The recent post by VicHealth CEO, Todd Harper, about community support for alcohol labelling has clearly generated some considerable thought by health policy analyst Jennifer Doggett, who recently responded with this post.
She’s now come back to the discussion with some more points to make. She writes:
“We would be outraged if the airline industry determined aircraft safety standards by a telephone poll of the general public. We rightly expect that these standards are based on evidence that they will result in safer plane travel.
However, when it comes to public health, we often seem happy to accept consumer surveys and opinion polls as evidence to support the implementation of a proposed policy.
For example, the Victorian Health Promotion Foundation (VicHealth) recently claimed that Victorians supported the introduction of labels detailing health information on alcohol products, based on research commissioned by them and conducted by The Social Research Centre.
The research involved a state-wide telephone survey of approximately 1500 Victorians who were asked a range of questions, including whether they supported labels on alcoholic beverage containers. The study found (among other things) that 85 per cent of respondents supported labels which included recommended daily guidelines for low risk alcohol consumption; 89 per cent supported a warning message advising that exceeding the recommended guidelines may be harmful; and 91 per cent supported health warnings for specific groups – for example, pregnant women, young people.
When releasing the report, in a media statement titled “Victorians call for health labelling on alcohol products”, VicHealth Chief Executive Officer Todd Harper said “The message is clear. Victorians support mandatory consumer information labels on all alcohol products, so they can make more informed decisions about their drinking.”
Even allowing for a little media latitude, this statement is misleading.
Asking consumers whether or not they support alcohol health warnings, in the absence of providing any alternative options for the use of the resources involved, is meaningless as a basis for policy making. When it comes to health, consumers generally want more of everything – as long as there are no costs attached.
If they had asked the same group of consumers if they would support building a new state-of-the-art hospital in their local neighbourhood, most would probably have said yes. That doesn’t mean that Victorians are calling for an additional 500 new hospitals in their state.
Policy making is about balancing multiple needs and determining the best use for limited resources. If it costs the alcohol industry (say) $10 million to put health information on their products then this is $10 million which cannot be spent elsewhere, for example on alternative alcohol harm-reduction programs, additional health services, other social welfare programs or simply provided to consumers directly.
Whether or not consumers (or the government) would bear the cost of these strategies directly is irrelevant. The opportunity cost (the cost of the nest best policy alternative) of implementing alcohol health warnings is the same, regardless of where the dollars come from.

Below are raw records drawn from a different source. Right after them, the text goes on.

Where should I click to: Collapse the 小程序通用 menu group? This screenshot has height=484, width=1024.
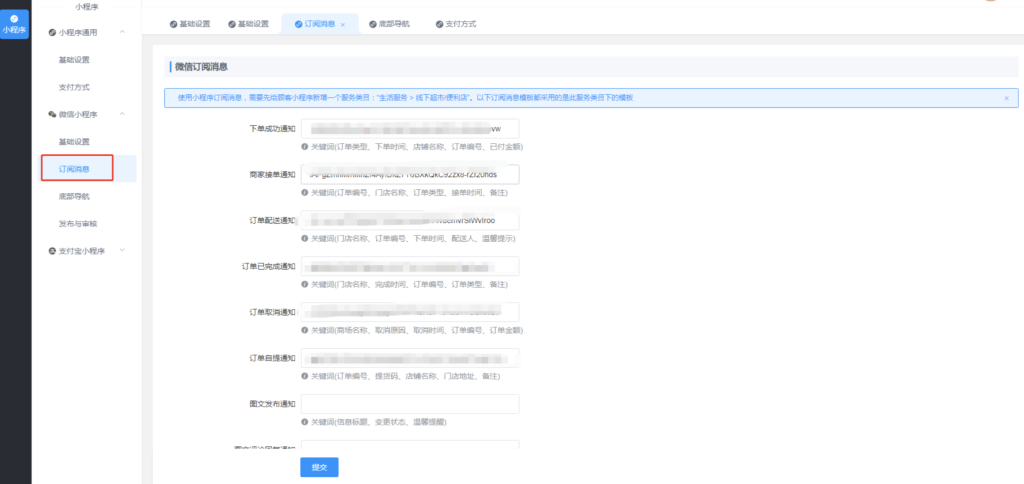(122, 33)
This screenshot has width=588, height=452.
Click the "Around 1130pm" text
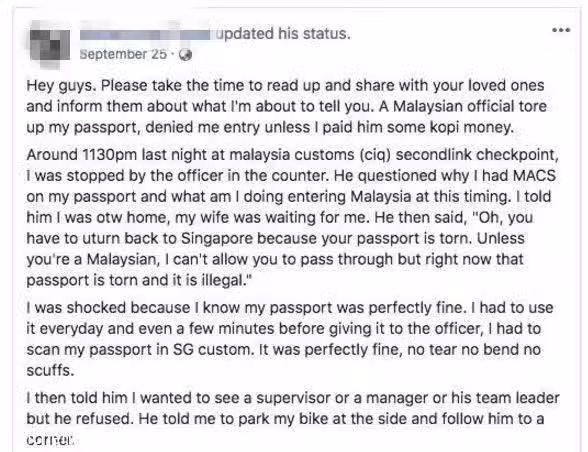point(81,155)
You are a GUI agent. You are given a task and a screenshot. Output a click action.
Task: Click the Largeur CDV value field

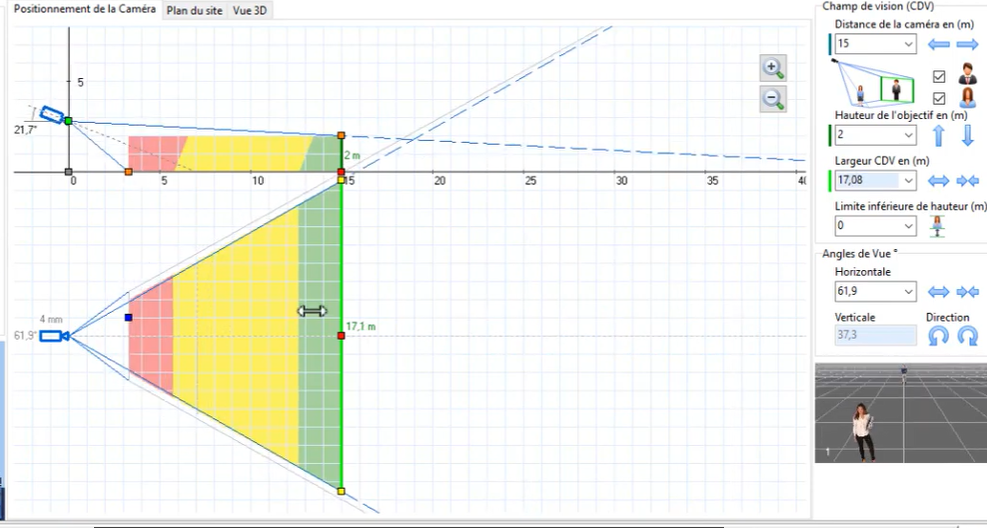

Therefore, in order to accurately assess whether consumers support health warnings above other alcohol harm reduction strategies, they should be asked whether they would prefer to have health warnings included on their beverages OR targeted youth alcohol programs OR additional law enforcement efforts OR more treatment services OR another alternative strategy. To find out whether alcohol harm-reduction programs are a priority for consumers they need to be asked whether they would prefer the $10m to be spent on alcohol programs or allocated elsewhere. Of course, if consumers’ views can be informed by evidence of the effectiveness of different strategies, the results of such a survey would be even more useful.
The VicHealth research does provide useful information about the content and tone of health messages that consumers would prefer, if such information is going to be included on alcohol product labels. However, this is a separate issue from whether or not they support a mandatory alcohol health warning policy overall.
Alcohol misuse is a serious health and social problem. Getting alcohol harm-reduction policies right can reduce the health, social and economic costs that it imposes on our community, not to mention save lives. Reaching agreement on what does (and does not) constitute evidence to support competing policies is a great place to start.”